Proving Entirety of conj(f(conj(z))) for an Entire Function f

[tylerc1991]

Homework Statement

Show that if a function f(z) = u(x,y) +iv(x,y) is entire, then the function conj(f(conj(z))) is entire.

Homework Equations

(i) The Cauchy-Riemann (CR) equations hold for functions that are entire: u_x = v_y and u_y = -v_x

(ii) conj(_) is the conjugate (i.e. there is a conjugate bar over f and over z)

The Attempt at a Solution

Since f is entire, CR is satisfied:
so u_x = v_y and u_y = -v_x

this implies:
u_x = -(-v_y) and -u_y = -(-v_x)

this implies:
CR is satisfied for a function g(z) = u(x,-y) - iv(x,-y)

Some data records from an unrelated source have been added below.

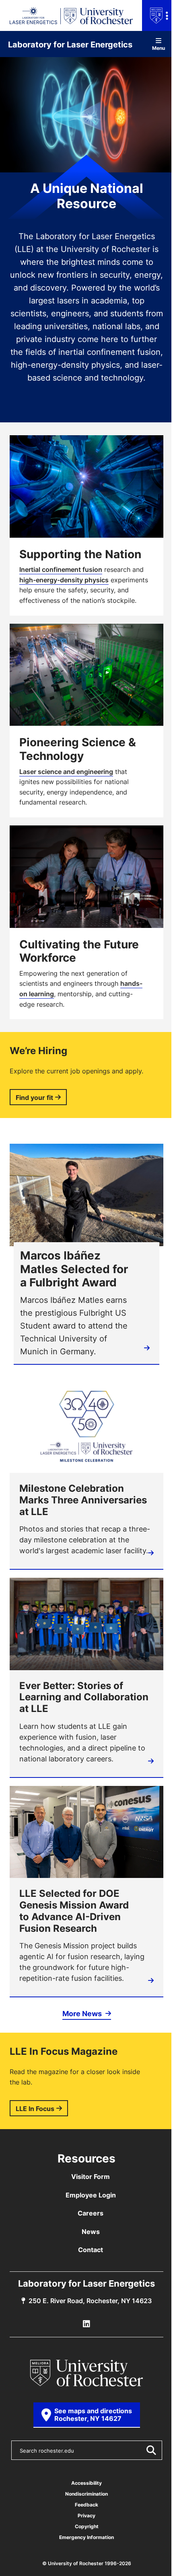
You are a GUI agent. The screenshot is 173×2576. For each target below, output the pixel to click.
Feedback (86, 2504)
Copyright (87, 2526)
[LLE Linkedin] (86, 2324)
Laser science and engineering (66, 771)
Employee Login (91, 2195)
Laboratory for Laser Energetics (70, 44)
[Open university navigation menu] (157, 15)
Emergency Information (86, 2537)
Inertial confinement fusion (60, 569)
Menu (158, 48)
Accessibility (86, 2483)
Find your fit (34, 1097)
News (91, 2231)
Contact (90, 2249)
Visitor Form (90, 2176)
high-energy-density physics (64, 579)
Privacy (86, 2515)
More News (82, 2013)
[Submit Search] (151, 2450)
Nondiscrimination (86, 2493)
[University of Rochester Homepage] (86, 2373)
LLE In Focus (35, 2108)
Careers (90, 2213)
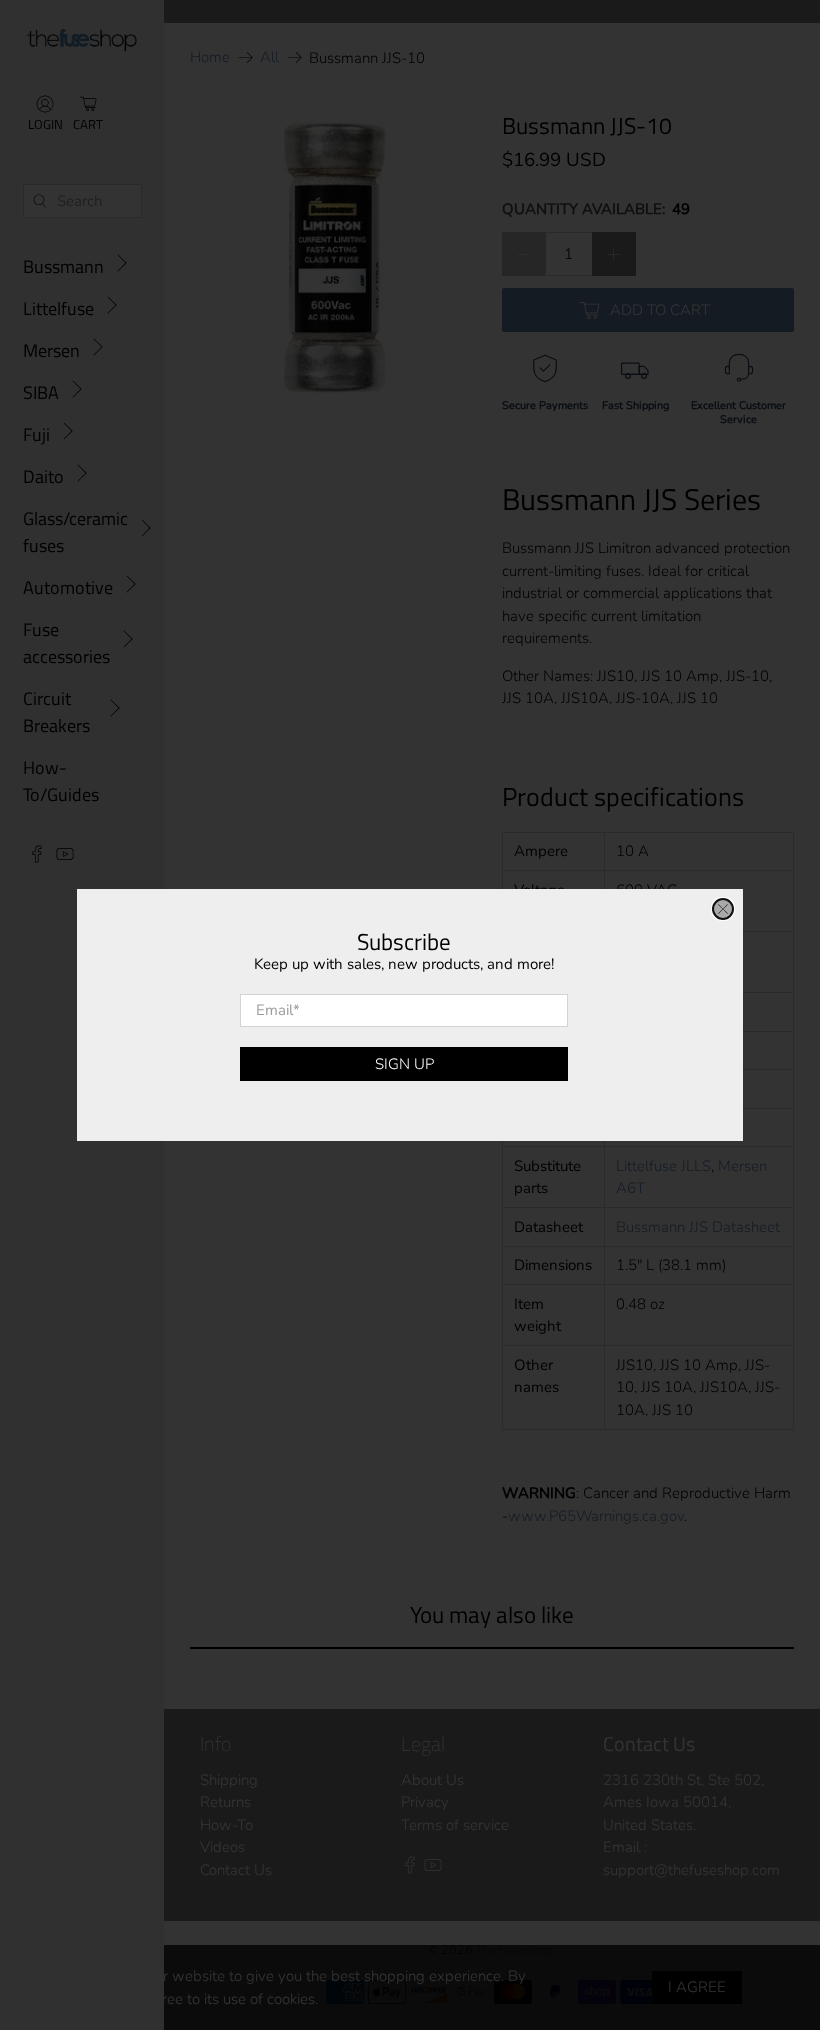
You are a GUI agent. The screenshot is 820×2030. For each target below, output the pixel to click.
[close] (723, 909)
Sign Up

but g(z) = conj(f(conj(z)))

this implies:
CR is satisfied for conj(f(conj(z)))

Since f is entire, the partial derivatives are continuous

this implies:
conj(f(conj(z))) is entire.

 

[Dick]

You've got the right idea. The presentation is a little confusing. Might be best if you say conj(f(conj(z))=u1(x,y)+i*v1(x,y) where u1(x,y)=u(x,-y) and v1(x,y)=(-v(x,-y)) and show u1 and v1 satisfy CR.

 

[tylerc1991]

OK I can reword it. But there are no holes in the proof? Thank you very much for your help!

 

[Dick]

It's all there. I just have to read between the lines a bit to figure out u_x=(-(-v_y)) is important. Do rewrite with different symbols for the real and imaginary parts of conj(f(conj(z)).